The Silicon Valley of the 1920s

February 23, 2009 / The transformation of Detroit is ongoing, for good or ill.

James Griffioen, in his Detroit design guide:

Detroit was like the silicon valley of the 1920s. A new industry emerged here to transform the entire world. There were jobs for everyone. There was money to throw away on art deco skyscrapers with gilded roofs. As Detroit’s auto barons poured their wealth into the city’s buildings, they created one of the greatest collections of 1920s architecture in North America. Eventually, half the population left for the suburbs. That means the city is very empty. There are a lot of vacant lots, empty houses, and even empty art deco and beaux-arts skyscrapers. At night, a great swath of our lovely skyline is dark.

And showing a reporter from Time around the city:

I drove him down the main commercial drag of the old Polish neighborhood that now looks like it never recovered from a nuclear blast.

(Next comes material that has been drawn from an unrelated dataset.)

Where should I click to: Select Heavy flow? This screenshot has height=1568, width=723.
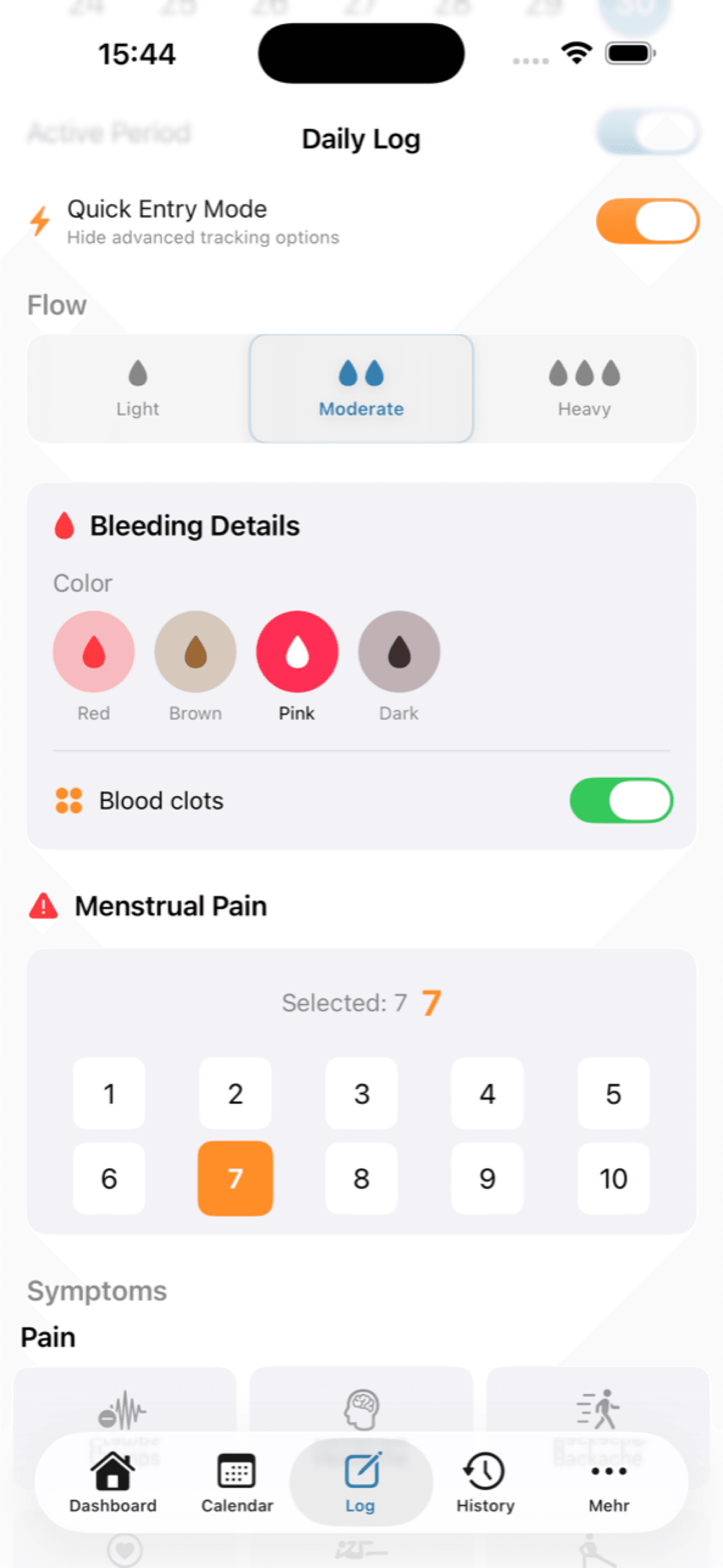point(584,388)
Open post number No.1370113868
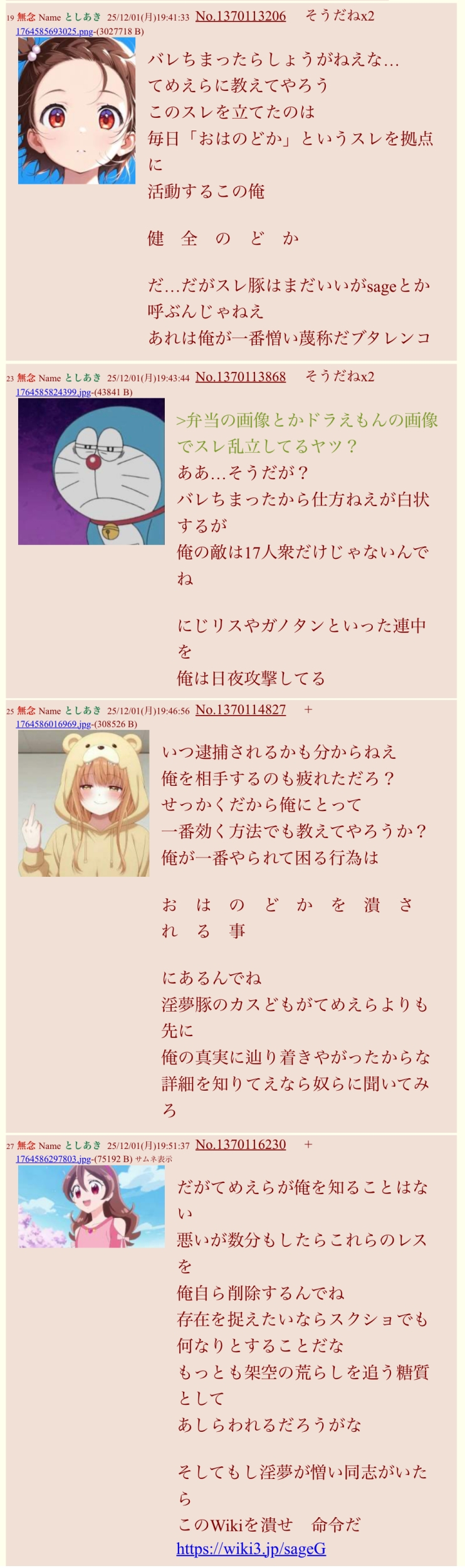 (x=241, y=377)
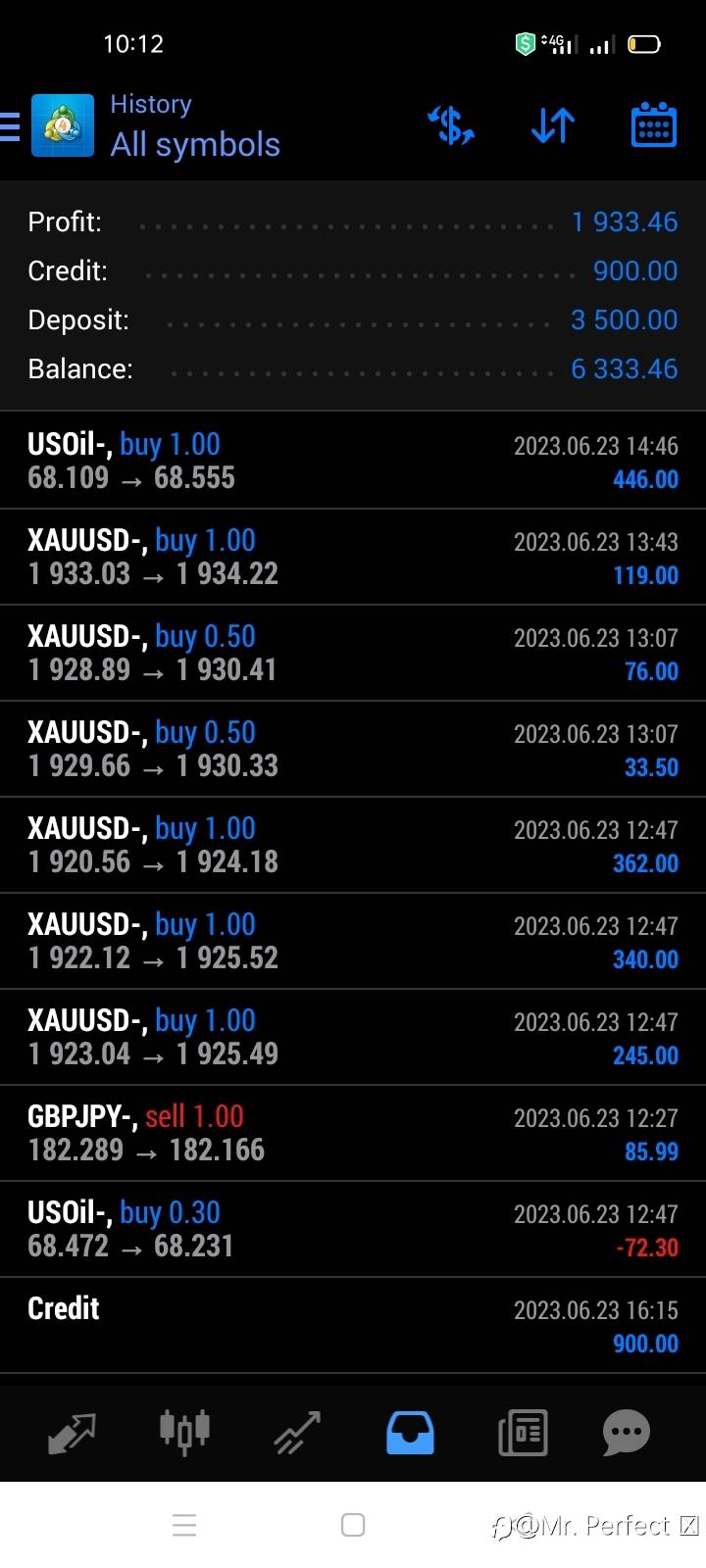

I showed him the operating automobile plant that years ago required a vibrant part of the old Polish neighborhood to be torn down, but also explained that the Chevy Volt—the plug-in electric car that represents much of Detroit’s future—would be built there.

Reading Jim, the “nothing” I know about Detroit is gradually being turned into a small “something,” about where the city has been, and where it may be going.